Localizing-Visual-Sounds-the-Hard-Way
Code and Dataset for "Localizing Visual Sounds the Hard Way".
The repo contains code and our pre-trained model.
Environment
- Python 3.6.8
- Pytorch 1.3.0
Flickr-SoundNet
We provide the pretrained model here.
To test the model, testing data and ground truth should be downloaded from learning to localize sound source.
Then run
python test.py --data_path "path to downloaded data with structure below/" --summaries_dir "path to pretrained models" --gt_path "path to ground truth" --testset "flickr"
VGG-Sound Source
We provide the pretrained model here.
To test the model, run
python test.py --data_path "path to downloaded data with structure below/" --summaries_dir "path to pretrained models" --testset "vggss"
(Note, some gt bounding boxes are updated recently, all results on VGG-SS cause a 2~3% difference on IoU.)

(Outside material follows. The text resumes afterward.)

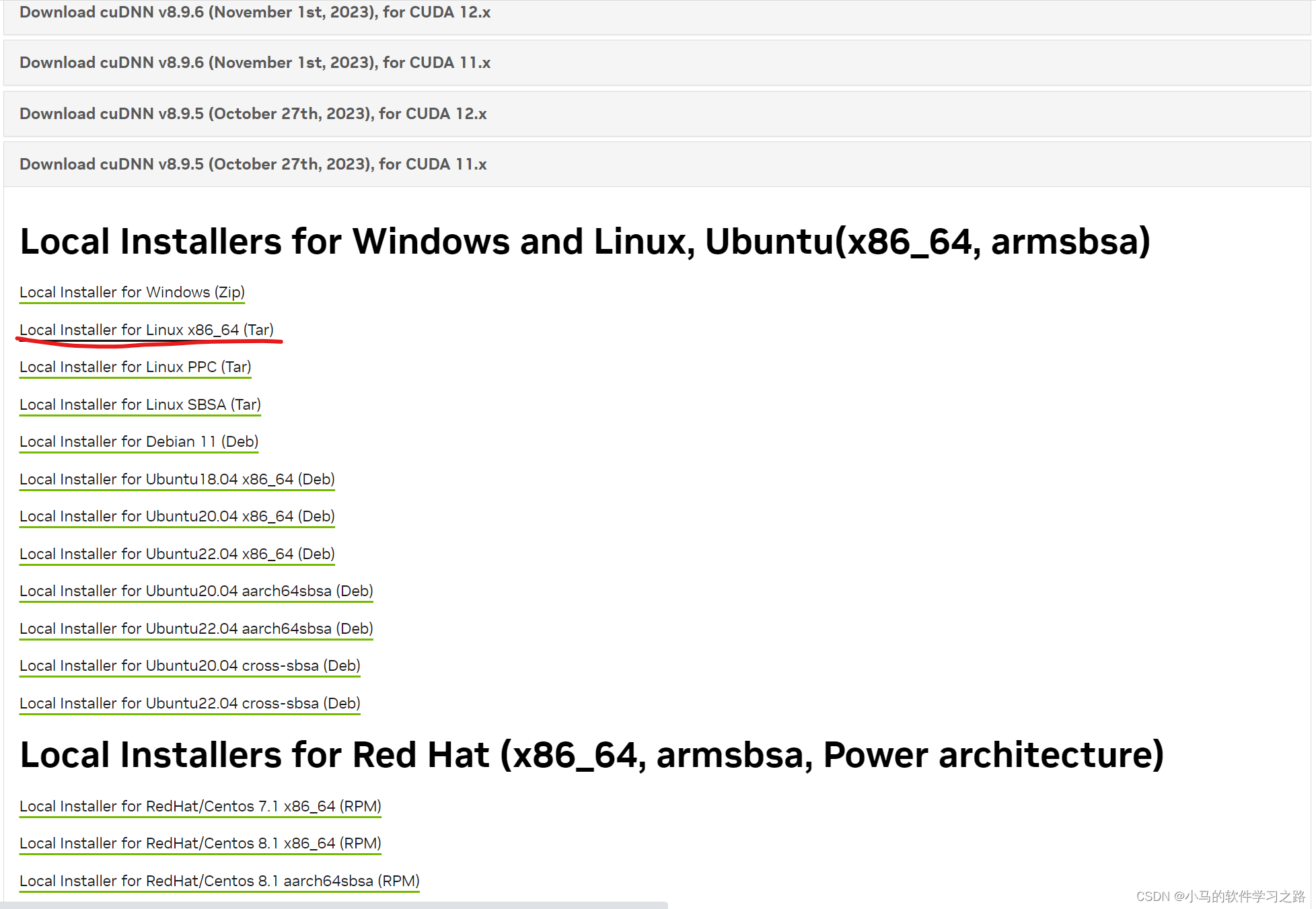Open RedHat/Centos 8.1 x86_64 RPM installer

Both test data should be placed in the following structure.
data path
│
└───frames
│ │ image001.jpg
│ │ image002.jpg
│ │
└───audio
│ audio011.wav
│ audio012.wav
Citation
@InProceedings{Chen21,
title = "Localizing Visual Sounds the Hard Way",
author = "Honglie Chen, Weidi Xie, Triantafyllos Afouras, Arsha Nagrani, Andrea Vedaldi, Andrew Zisserman",
booktitle = "CVPR",
year = "2021"}